In any event, this passage in a widely-read online article sows some real confusion. And it concerns a process that needs to be absolutely confusion-free if it is going to take flight — especially in a domain like academia.
I know that around v2.0 of the CC licenses language was added that specifically allowed attribution by link and this change was explicitly designed to allow for attributing wiki pages without having to list every author. I’m sure the CC site and/or mailing lists have much discussion (I remember some of it). In fact, I seem to remember quite a bit of discussion on the topic when Wikipedia admins first started discussing the possibility of moving to a CC license.
Maybe Jaquith is referring to the SA part of the clause. With traditional copyright, assuming I am within the parameters of fair use, I have no obligation to offer my derived work back to the community. With SA, I do. That potentially does make quotation more of a problem… except, since CC licenses don’t abrogate fair use, the argument could be made that as long as one is within those parameters (and I haven’t read the article, so this may be moot) then the SA doesn’t apply.
I look forward to seeing what some of the CC people and/or Larry Lessig have to say.
It does not sounds like to me (and I am an optimist) that Anderson deliberately lifted stuff like a desperate student writing a paper the night before it is due. I’d like to think there might be a day when attributing is an every day reflex, as much as I hope as more online writers pervasively hyperlink. THINK ATTRIBUTION cause it comes back around to ya. To me, a link to the source makes total credit to anything- the point is to connect back to the source, not to create a movie credit list of everyone who might have tossed a sentence into a wikipedia article. The notion of authorship in wikis is fuzzy.
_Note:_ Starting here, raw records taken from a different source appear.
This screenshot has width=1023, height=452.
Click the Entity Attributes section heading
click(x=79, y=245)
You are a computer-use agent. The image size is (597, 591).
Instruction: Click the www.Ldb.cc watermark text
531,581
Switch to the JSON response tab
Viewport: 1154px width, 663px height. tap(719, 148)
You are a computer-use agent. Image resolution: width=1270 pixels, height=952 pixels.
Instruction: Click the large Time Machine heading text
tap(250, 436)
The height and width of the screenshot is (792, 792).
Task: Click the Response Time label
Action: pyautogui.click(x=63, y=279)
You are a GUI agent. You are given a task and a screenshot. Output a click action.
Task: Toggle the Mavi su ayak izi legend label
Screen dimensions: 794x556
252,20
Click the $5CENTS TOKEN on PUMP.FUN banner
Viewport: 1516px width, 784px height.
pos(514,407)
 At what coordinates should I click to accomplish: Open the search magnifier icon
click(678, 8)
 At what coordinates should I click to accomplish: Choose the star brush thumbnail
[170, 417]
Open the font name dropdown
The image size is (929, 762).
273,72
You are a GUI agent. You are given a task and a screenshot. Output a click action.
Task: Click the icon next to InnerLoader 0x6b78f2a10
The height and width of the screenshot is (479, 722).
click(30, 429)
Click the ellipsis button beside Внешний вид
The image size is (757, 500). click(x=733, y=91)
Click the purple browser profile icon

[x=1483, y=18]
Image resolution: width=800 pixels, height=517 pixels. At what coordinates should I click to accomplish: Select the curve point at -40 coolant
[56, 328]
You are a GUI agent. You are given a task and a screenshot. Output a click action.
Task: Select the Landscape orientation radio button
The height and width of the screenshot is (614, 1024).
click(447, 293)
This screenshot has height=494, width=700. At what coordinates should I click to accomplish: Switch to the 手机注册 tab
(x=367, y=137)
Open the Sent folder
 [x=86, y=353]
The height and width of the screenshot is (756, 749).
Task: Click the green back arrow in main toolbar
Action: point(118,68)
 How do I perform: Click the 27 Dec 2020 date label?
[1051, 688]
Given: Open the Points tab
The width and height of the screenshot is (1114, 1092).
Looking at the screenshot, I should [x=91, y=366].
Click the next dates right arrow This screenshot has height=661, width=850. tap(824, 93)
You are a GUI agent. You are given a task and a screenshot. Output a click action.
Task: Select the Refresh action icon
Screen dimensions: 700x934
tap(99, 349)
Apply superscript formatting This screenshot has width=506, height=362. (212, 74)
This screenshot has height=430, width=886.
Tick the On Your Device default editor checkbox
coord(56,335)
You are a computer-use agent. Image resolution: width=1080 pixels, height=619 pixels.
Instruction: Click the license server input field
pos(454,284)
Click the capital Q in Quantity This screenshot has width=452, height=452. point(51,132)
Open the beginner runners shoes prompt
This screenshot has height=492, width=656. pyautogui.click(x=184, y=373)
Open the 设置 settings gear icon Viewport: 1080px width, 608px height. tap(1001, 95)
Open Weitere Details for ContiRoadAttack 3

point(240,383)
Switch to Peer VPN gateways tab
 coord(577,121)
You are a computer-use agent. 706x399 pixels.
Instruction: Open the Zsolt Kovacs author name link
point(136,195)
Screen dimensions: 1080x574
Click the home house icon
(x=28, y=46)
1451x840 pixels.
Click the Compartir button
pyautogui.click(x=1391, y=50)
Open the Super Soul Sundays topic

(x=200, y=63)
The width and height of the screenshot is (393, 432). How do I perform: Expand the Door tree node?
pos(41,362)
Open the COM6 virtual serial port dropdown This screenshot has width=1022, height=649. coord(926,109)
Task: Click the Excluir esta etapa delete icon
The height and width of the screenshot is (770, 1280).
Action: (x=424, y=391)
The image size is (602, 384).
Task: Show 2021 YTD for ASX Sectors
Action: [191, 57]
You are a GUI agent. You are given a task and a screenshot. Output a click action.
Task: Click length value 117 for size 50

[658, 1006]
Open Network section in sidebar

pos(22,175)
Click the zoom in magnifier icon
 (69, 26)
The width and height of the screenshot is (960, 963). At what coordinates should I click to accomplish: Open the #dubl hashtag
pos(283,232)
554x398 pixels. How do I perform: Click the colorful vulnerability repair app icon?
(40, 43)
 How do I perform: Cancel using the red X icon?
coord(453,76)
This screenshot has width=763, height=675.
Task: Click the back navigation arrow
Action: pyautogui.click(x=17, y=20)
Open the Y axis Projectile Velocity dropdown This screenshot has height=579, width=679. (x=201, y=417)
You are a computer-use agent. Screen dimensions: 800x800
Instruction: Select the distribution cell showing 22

I do find that applying Creative Commons to text is a bit complicated. I have a CC stamp on the bottom of my blog, but really, writing really seems like always a process of rewriting bits that has been written before. Who is really going to use a blog post in its full text besides a spammer?
I get the part about giving credit to written idea, but text is not really the same in terms of being a coherent whole as an image, sound file, video– the relationship of part to whole is not nearly the same.
The way you’ve framed this points out one the glaring conceptual failings of the Creative Commons: it’s not a commons, because the “BY” part, the attribution requirement, is inescapable. Getting rid of the attribution, by CC standards, puts you pretty close to the Public Domain. So if not a real commons, CC is perhaps better understood as “some rights reserved.”
People achieve commons-like effects through pseudonyms, or through self-effacement. A better job of achieving a commons is the GNU GPL, because althrough the copyright holder is named ‘technically,’ the license terms essentially make the actual holder irrelevant; the work becomes community property, and attribution is less of a problem. By putting the attribution at the centre, CC hobbles its ability to ever really achieve this.
Not that any of this excuses Anderson; if he submitted Free as academic work, it would be plainly called plagiarism—a very different thing than what CC and fair use are talking about.
Chris Kelty, in his excellent book Two Bits: The Cultural Significance of Free Software points out that the law can only set general rules; it’s up to an actual community of practice to figure out the social and ethical norms that govern what people actually do. The CC muddies this distinction.